Roma faces forward. Her voice over comms is crisp, stripped of every private edge. “Docking Bay Twelve, Lamplight departing under private clearance. Confirm vector.”

Dock control answers through a wash of static. “Vector confirmed. Safe travels, Lamplight.”

Before Roma can respond, another voice cuts into the private channel.

“Safe travels?” Loklo says. “That is what people say to grandmothers visiting a market. Dux, if you die, I am selling your good liquor first.”

Roma’s head turns slightly toward the comm display. “How did he access this channel?”

I settle deeper into the harness. “He has hidden talents.”

“He should not.”

Loklo’s voice crackles with offended dignity. “I can hear you, terrifying red-haired lady.”

Roma’s hand moves across the console. “Good. Then hear this clearly. If you interfere with my communications again, I will route your inventory records through station tax compliance.”

Silence floods the channel.

Loklo finally replies in a hushed voice. “Dux, I approve of her. Bring her back too.”

The line cuts.

Roma stares at the dead channel as if it has personally betrayed several principles of order. “Your bartender is a menace.”

“He grows on people.”

“So does mold.”

“Some mold saves lives.”

She gives me a sidelong look. “Do not compare your employee to medicine.”

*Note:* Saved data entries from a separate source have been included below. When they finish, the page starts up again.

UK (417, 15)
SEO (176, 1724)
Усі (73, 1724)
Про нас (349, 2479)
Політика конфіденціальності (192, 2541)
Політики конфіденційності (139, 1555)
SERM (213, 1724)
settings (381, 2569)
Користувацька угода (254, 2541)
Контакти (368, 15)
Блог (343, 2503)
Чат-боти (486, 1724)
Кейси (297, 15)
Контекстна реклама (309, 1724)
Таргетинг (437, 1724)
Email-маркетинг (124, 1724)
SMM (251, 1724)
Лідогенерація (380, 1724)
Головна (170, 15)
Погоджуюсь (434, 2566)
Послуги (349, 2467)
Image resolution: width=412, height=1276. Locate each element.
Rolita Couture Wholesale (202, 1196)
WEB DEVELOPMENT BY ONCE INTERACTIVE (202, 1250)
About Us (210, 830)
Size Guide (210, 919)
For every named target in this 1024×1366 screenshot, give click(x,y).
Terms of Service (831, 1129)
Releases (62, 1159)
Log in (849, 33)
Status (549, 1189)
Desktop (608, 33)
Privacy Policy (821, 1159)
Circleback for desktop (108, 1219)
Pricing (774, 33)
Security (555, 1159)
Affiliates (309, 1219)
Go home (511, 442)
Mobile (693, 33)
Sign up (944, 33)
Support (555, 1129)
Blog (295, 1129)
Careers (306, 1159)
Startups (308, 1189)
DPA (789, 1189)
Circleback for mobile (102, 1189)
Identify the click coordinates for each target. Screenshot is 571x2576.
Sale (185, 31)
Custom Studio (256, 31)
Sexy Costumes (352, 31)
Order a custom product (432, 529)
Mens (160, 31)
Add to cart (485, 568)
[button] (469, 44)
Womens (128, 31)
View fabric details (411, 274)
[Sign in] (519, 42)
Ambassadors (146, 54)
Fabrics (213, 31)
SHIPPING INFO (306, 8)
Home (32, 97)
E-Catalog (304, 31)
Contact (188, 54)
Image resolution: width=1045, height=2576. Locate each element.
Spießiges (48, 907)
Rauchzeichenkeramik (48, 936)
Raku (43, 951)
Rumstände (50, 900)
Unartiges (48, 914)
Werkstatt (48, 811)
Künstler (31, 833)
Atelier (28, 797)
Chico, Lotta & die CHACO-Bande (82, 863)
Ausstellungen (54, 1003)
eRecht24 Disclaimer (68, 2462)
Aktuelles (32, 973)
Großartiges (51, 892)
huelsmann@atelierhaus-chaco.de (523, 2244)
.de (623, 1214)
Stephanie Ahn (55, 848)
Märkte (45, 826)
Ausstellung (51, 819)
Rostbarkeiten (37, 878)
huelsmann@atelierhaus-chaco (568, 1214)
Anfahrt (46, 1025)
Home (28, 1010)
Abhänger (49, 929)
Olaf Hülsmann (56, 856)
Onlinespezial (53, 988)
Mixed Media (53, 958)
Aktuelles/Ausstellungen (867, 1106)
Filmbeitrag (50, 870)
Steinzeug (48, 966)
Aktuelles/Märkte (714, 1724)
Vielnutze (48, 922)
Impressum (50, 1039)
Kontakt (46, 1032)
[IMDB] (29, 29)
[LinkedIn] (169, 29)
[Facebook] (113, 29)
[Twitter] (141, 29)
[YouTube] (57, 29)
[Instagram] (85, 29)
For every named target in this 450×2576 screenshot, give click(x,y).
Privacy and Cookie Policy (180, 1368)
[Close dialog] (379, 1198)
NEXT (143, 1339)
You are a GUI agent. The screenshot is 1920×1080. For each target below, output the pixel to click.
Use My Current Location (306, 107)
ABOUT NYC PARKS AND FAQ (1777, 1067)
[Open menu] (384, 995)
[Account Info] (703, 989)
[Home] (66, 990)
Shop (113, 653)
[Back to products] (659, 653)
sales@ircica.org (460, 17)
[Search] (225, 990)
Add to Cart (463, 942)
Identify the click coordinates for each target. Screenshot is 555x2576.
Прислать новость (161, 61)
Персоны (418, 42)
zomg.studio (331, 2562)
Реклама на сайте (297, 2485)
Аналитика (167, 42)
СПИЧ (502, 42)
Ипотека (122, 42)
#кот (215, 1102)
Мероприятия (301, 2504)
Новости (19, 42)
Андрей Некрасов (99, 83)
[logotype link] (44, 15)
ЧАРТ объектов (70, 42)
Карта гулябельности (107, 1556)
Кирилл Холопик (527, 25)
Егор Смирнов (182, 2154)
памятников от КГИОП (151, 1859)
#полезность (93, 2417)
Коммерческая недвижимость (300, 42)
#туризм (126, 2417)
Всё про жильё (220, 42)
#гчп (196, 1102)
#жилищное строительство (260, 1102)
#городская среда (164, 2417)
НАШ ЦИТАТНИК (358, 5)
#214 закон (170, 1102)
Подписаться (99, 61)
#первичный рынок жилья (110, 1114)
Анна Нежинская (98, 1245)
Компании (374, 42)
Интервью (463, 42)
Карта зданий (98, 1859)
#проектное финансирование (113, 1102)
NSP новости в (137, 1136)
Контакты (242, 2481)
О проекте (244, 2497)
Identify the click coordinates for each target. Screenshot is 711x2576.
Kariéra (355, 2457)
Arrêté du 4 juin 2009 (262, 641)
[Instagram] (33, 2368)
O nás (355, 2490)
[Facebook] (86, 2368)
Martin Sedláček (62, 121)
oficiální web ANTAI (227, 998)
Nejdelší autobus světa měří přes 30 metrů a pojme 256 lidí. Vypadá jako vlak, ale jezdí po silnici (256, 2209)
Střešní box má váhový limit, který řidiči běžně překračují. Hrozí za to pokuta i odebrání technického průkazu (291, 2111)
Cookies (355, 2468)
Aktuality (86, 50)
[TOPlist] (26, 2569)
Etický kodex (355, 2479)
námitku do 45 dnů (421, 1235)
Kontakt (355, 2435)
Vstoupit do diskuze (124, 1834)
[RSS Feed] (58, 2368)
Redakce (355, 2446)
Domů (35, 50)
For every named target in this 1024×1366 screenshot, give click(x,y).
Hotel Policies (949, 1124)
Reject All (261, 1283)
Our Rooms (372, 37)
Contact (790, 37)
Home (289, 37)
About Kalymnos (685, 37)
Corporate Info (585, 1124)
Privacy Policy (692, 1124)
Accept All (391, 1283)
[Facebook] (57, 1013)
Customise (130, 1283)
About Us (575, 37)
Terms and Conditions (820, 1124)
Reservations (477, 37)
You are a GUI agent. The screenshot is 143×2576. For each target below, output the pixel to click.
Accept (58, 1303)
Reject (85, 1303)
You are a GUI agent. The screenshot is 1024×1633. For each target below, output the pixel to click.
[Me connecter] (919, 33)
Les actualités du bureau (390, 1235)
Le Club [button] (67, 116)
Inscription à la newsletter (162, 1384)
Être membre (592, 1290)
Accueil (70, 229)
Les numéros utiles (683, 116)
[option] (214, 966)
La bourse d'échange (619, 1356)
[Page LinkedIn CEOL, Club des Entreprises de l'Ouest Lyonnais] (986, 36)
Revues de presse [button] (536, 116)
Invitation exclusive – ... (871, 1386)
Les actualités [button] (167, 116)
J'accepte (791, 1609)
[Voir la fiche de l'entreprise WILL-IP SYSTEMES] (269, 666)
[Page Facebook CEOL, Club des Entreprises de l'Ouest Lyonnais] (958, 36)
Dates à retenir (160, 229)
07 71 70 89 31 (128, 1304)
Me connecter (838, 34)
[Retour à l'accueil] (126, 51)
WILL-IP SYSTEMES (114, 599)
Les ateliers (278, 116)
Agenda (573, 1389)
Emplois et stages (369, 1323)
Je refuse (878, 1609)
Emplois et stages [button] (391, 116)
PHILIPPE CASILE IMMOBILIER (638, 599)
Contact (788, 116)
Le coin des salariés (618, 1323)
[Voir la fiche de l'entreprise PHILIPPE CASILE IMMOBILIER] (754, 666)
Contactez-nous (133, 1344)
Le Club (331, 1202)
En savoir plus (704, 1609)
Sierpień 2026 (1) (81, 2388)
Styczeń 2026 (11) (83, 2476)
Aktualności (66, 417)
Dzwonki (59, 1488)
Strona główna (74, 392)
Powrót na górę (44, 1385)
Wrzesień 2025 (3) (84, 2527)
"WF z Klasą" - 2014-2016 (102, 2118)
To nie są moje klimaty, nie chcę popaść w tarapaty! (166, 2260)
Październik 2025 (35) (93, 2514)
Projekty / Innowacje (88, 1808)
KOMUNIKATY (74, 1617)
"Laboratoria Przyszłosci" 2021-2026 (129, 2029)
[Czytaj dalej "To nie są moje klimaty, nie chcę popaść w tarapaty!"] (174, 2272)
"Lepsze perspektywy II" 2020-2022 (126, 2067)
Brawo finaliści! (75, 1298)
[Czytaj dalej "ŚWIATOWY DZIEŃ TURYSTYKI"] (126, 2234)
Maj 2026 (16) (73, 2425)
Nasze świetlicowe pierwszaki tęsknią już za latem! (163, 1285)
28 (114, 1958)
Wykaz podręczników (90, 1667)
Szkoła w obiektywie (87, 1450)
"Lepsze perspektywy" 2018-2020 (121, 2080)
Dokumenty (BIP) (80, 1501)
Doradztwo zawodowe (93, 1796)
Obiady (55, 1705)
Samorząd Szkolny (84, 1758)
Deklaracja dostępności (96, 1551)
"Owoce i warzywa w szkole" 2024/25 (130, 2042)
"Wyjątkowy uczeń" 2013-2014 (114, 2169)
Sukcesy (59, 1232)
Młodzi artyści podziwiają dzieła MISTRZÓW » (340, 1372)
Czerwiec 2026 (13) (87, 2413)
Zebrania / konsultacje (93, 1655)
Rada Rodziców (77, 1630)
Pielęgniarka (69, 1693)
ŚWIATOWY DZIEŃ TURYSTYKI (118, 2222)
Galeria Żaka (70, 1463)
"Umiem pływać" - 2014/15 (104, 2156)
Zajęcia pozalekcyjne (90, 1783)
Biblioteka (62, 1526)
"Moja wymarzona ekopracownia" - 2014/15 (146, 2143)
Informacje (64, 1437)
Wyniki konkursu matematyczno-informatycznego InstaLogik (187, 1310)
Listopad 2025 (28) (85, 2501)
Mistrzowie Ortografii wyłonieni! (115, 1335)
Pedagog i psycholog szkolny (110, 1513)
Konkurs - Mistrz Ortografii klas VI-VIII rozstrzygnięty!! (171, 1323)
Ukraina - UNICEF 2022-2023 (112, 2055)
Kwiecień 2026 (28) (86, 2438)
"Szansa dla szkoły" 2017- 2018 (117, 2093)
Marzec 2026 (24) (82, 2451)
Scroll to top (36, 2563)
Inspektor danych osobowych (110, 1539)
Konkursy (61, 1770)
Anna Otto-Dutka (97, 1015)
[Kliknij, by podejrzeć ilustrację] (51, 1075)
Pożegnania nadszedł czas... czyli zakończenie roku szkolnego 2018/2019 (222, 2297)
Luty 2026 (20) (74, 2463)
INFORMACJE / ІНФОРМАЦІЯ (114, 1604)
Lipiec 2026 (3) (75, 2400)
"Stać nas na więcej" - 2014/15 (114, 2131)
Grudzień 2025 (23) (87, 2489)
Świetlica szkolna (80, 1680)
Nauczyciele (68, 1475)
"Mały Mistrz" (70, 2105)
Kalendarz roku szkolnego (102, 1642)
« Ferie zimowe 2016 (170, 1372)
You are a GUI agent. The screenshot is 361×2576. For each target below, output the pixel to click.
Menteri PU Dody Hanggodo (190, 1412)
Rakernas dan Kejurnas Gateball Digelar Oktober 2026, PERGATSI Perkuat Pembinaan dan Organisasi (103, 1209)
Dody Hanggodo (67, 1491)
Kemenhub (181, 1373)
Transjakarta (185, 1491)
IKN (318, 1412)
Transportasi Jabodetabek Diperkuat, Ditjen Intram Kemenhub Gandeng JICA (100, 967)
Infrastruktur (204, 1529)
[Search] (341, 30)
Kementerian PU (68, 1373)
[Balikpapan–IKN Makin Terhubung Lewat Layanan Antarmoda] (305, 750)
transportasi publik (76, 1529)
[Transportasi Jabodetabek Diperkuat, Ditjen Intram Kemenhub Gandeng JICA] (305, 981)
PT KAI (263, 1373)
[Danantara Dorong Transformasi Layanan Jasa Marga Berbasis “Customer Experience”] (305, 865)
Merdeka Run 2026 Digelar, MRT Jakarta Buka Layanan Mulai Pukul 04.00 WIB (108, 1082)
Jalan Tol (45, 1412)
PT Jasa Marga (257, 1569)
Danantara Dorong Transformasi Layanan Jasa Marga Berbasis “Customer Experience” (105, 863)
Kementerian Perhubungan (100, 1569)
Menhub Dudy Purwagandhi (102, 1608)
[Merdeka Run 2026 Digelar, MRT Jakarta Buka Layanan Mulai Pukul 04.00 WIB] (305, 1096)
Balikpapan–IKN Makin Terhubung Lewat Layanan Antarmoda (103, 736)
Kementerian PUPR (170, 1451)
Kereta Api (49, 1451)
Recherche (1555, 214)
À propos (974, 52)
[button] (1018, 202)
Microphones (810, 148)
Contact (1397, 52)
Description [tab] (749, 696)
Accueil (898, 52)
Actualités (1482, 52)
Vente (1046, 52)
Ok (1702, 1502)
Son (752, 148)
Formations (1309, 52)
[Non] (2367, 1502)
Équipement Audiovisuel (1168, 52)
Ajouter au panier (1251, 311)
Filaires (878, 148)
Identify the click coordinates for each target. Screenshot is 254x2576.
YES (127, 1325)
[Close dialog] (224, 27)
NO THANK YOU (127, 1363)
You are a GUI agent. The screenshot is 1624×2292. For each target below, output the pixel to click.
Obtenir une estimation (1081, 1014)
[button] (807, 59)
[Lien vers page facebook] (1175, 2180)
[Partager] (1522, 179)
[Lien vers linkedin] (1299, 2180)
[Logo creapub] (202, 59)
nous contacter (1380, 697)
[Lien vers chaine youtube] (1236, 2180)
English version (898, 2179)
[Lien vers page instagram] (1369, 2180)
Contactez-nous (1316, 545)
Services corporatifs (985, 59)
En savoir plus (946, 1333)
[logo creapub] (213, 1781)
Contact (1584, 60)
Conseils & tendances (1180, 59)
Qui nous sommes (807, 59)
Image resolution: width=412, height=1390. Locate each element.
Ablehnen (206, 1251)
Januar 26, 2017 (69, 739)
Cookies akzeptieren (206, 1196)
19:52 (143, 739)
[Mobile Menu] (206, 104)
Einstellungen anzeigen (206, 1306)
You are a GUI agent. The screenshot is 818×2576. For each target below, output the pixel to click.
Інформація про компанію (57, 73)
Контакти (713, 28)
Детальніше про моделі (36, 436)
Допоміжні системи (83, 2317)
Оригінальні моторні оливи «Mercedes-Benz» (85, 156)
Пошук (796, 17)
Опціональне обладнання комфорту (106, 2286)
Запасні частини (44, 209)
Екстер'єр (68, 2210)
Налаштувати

“I was comparing him to fungus.”

“That is worse.”

“More accurate.”

The Lamplight slides into the launch corridor, and the station falls behind us by degrees.

Panels curve away outside the viewport. Guiding lights flash in ordered sequence.

Past them, space waits vast and black, pricked with distant suns that look peaceful because distance makes liars of beautiful things.

Roma’s hands remain steady on the controls.

I keep mine visible, for now.

Boundaries matter.

Mostly because the important ones tell you exactly where the fight will be.